Последовал ряд обычных вопросов: — Где живете? — В Блумсбери. — Много ли у вас знакомых? — Никого, кроме одного музыканта в оркестре. — Как удалось получить место? — Через театрального агента. И т. д., и т. п.
— Чего вы ждете от движения среди шахтеров? — спросил Джим, давая новое направление разговору.
— Я? — удивился Сиссон. — Я ничего не жду от него.
— Полагаете ли вы, что они восстанут против правительства?
— С какой целью?
— Ради национализации промышленности.
— Когда-нибудь, вероятно, это произойдет.
— А выйдут ли они сражаться на улицах?
— Сражаться?
— Да.
Аарон спокойно улыбнулся.
— А ради чего стали бы они сражаться? — скептически спросил он.
— Как ради чего?

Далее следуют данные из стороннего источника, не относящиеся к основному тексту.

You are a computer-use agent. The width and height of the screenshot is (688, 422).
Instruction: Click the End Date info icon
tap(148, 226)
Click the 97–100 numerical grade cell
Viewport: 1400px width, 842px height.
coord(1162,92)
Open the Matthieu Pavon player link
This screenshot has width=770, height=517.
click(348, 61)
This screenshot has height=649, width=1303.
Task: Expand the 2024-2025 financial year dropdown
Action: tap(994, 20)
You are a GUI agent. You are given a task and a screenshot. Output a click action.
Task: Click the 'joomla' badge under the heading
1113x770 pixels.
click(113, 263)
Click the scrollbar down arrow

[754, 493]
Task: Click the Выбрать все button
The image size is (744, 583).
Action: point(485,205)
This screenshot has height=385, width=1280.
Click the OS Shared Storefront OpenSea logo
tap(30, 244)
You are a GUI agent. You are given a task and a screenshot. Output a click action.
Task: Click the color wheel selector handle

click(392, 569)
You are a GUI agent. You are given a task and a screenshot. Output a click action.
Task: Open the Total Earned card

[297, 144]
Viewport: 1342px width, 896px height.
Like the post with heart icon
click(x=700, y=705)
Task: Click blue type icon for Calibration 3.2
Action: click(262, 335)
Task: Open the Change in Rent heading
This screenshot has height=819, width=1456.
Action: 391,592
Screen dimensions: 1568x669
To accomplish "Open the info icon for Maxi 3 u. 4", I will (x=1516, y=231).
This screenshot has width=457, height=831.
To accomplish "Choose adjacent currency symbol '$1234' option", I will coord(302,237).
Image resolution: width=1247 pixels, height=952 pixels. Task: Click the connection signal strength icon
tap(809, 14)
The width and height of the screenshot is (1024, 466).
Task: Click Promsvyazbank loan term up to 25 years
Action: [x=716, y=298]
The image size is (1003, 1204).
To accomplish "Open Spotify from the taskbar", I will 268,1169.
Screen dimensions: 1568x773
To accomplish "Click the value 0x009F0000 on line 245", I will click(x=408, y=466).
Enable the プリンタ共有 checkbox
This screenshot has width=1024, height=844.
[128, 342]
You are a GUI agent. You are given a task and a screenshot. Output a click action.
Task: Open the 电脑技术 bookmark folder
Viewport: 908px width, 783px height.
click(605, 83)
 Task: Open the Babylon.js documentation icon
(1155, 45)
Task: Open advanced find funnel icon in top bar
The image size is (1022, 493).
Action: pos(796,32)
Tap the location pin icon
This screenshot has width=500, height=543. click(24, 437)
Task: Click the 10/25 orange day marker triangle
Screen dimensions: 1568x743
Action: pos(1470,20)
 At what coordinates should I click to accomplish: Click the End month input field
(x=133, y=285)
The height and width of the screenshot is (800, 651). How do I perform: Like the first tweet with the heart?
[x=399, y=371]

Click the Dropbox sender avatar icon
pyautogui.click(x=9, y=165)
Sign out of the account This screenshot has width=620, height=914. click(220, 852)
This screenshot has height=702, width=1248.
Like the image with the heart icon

Разве им не из-за чего бороться? — вскипела Джозефина. — Разве прочный мир, свобода и победа над этим насквозь прогнившим общественным строем не стоят того, чтобы сражаться ради них?
Аарон тихо посмеивался, качая головой.
— Вам не следовало бы спрашивать меня об этом, — ответил он с горечью. — Я только что ушел от них, потому что они занимаются только парламентским крючкотворством.
— Но будут же они действовать? — все тем же тоном продолжала Джозефина.
— Действовать? — переспросил Аарон. — Что вы называете «действовать»?
— Опрокинуть правительство и взять управление страной в свои руки.
— Когда-нибудь это, может быть, и случится, — холодно ответил Аарон.
— Я только и жду, чтобы они выступили, — с жаром говорила Джозефина. — Надеюсь, устроят же они когда-нибудь кровавую революцию.
Все с удивлением взглянули на нее. Ее темные брови насупились. В своем черно-серебряном платье она могла показаться настоящим воплощением грядущих социальных потрясений.